● Problem statement:
All lines holding the word "will" in the listing below need to be copied.

● Data:
<<<<

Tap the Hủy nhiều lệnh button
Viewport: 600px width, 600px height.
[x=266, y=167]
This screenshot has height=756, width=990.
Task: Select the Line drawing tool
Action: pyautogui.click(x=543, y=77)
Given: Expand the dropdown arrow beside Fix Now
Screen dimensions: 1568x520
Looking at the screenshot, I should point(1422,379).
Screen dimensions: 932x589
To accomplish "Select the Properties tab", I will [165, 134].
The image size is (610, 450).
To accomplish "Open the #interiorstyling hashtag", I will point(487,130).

>>>>
<<<<

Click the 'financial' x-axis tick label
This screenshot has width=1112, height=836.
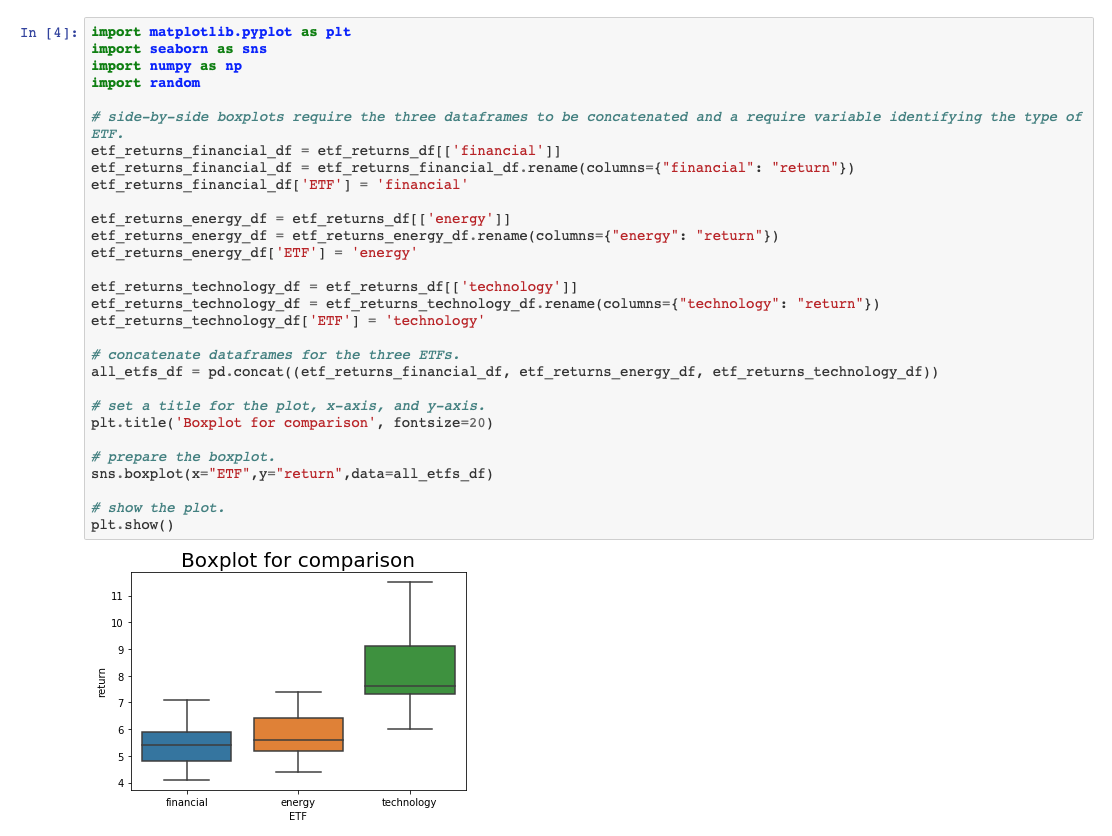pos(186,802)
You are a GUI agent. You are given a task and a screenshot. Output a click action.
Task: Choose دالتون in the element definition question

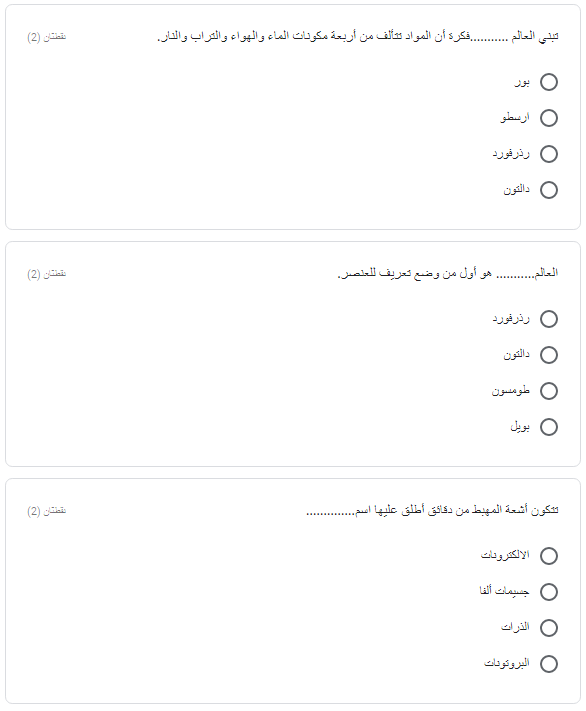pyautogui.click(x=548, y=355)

>>>>
<<<<

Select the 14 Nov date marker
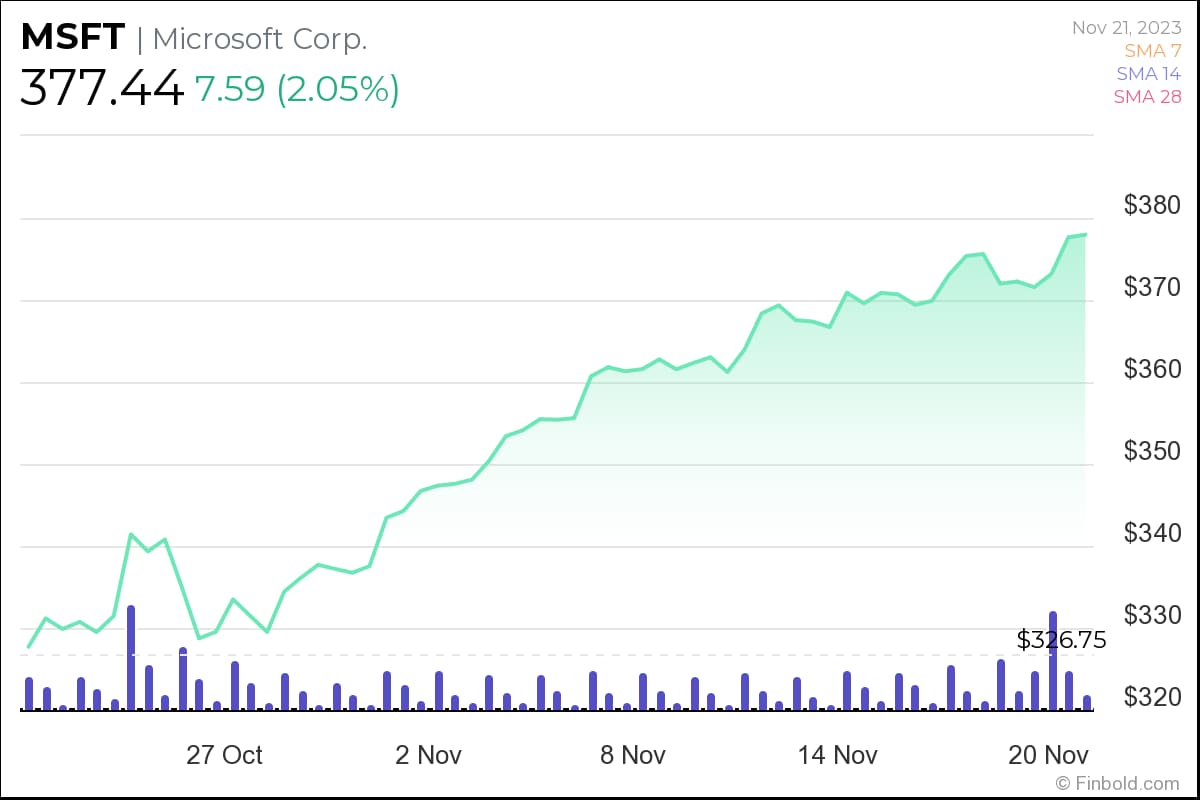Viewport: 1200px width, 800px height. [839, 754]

>>>>

● Task solution:
To accomplish "Select the Properties tab", I will [165, 134].
To accomplish "Open the #interiorstyling hashtag", I will point(487,130).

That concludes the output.